The common concern about SRv6 is too costly in terms of encapsulation overhead which puts a lot of challenge to the hardware chipset, and it is not a bandwidth efficient either, that’s a common concern. Now, industry has been looking for some solution for a while. The micro-instruction is one of them. I would say the most brilliant part of micro-instructions is that it does not violate the nature of IPv6 lookup and forwarding, while the SRH space is saved. You can even build a SID-list without any additional SRH, the 128-bit space contains enough path information for many of our use-cases.

I am glad to see more and more micro-instructions related features has been defined and implemented on multiple platforms. The first use-case we are looking at is explicit traffic engineering path where a long SID list is required. Moving forward as I mentioned earlier, we are going to try the idea of uSID for the overlay segmentation and service chaining in a data center. We are thinking about pushing the SRv6 source node from network to the edge including the network overlay gateway and the host. The edge devices are closer to applications and is the better and natural place to apply the network policies. With SRv6 and micro instruction, this become possible and is easier to implement.

Question – What are the things you would recommend customers pay particular attention to ensure a successful SRv6 implementation?

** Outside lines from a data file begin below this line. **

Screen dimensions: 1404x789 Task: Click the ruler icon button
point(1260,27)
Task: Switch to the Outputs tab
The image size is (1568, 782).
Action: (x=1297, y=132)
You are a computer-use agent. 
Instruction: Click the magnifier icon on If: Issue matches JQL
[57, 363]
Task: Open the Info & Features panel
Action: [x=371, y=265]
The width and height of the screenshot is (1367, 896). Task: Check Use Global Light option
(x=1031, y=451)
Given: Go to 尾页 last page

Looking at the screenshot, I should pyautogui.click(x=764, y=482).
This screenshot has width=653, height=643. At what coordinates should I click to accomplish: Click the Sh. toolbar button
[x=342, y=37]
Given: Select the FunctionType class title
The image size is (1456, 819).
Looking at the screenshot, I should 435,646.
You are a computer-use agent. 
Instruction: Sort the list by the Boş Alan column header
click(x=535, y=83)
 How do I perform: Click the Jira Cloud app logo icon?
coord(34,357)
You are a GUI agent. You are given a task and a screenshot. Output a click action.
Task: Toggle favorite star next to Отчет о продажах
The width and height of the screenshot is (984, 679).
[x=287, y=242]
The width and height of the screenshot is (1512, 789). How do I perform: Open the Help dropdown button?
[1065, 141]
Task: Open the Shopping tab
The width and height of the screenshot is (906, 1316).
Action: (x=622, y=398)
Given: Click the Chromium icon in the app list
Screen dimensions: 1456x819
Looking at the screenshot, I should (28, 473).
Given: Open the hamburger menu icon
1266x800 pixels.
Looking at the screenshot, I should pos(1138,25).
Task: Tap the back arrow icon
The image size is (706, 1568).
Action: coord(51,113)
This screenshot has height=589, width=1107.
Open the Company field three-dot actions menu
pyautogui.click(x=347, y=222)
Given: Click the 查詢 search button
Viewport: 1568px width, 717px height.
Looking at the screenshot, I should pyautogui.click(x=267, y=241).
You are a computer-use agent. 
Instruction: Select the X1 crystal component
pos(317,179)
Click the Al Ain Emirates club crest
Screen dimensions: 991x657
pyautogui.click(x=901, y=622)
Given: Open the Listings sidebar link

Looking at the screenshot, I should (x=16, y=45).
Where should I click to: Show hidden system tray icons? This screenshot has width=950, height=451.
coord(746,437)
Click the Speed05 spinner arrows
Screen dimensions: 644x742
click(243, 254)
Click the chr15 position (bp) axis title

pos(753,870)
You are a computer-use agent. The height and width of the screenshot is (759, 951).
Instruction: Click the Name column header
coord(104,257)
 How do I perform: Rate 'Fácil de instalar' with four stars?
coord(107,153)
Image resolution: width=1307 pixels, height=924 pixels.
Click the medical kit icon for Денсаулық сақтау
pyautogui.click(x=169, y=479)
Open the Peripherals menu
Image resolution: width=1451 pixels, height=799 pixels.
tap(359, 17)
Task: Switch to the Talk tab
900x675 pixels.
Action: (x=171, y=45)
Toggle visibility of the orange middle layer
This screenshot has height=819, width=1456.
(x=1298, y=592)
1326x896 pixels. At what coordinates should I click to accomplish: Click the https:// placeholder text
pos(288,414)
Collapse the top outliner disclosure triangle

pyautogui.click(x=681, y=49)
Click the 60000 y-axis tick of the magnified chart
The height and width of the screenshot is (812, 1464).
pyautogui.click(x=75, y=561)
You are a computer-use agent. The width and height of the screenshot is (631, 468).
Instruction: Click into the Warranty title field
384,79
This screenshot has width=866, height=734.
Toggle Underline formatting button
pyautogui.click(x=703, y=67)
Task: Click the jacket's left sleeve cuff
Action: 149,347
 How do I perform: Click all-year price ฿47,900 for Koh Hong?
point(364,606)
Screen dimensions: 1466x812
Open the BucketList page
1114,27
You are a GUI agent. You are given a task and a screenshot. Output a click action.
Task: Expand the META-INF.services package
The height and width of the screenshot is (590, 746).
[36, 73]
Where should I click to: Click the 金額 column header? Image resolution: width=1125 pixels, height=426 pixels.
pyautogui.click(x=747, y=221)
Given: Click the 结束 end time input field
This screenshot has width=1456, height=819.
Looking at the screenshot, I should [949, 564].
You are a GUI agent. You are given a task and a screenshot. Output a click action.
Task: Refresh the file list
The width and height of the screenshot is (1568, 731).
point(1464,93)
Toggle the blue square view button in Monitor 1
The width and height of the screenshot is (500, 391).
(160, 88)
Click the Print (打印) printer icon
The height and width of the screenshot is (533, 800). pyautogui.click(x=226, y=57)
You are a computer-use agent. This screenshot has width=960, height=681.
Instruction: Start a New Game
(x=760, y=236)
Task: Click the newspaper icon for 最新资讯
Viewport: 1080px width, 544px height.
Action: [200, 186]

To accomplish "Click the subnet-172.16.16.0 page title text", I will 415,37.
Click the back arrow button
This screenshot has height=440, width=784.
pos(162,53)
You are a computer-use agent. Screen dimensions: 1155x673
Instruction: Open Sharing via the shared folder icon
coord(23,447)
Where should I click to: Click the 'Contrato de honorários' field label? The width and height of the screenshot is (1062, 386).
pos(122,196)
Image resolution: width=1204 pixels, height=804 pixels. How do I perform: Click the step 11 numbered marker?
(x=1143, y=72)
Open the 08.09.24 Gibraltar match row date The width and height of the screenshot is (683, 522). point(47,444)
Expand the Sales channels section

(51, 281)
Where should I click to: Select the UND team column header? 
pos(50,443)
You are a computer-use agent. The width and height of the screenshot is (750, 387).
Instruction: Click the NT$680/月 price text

SRv6 is still relatively new and we are still in a PoC stage. We did a successful SRv6 uSID verification in Cisco Lab a few months ago. Now, we are in the process of testing the PoC in our own lab and integrate with our controller. We did the test on the Cisco 8000 series, NCS5500 and ASR9k. We are also planned to test it on other vendors platforms as well.

As we can see there are different approaches in terms of how to compress the v6 address space. So this will certainly cause the vendor interoperability issue. It very important to understand the vendor approach, hardware capability, and interoperability. That’s the reason we have to do the full lab test, including interoperability test, before we can do any real implementations.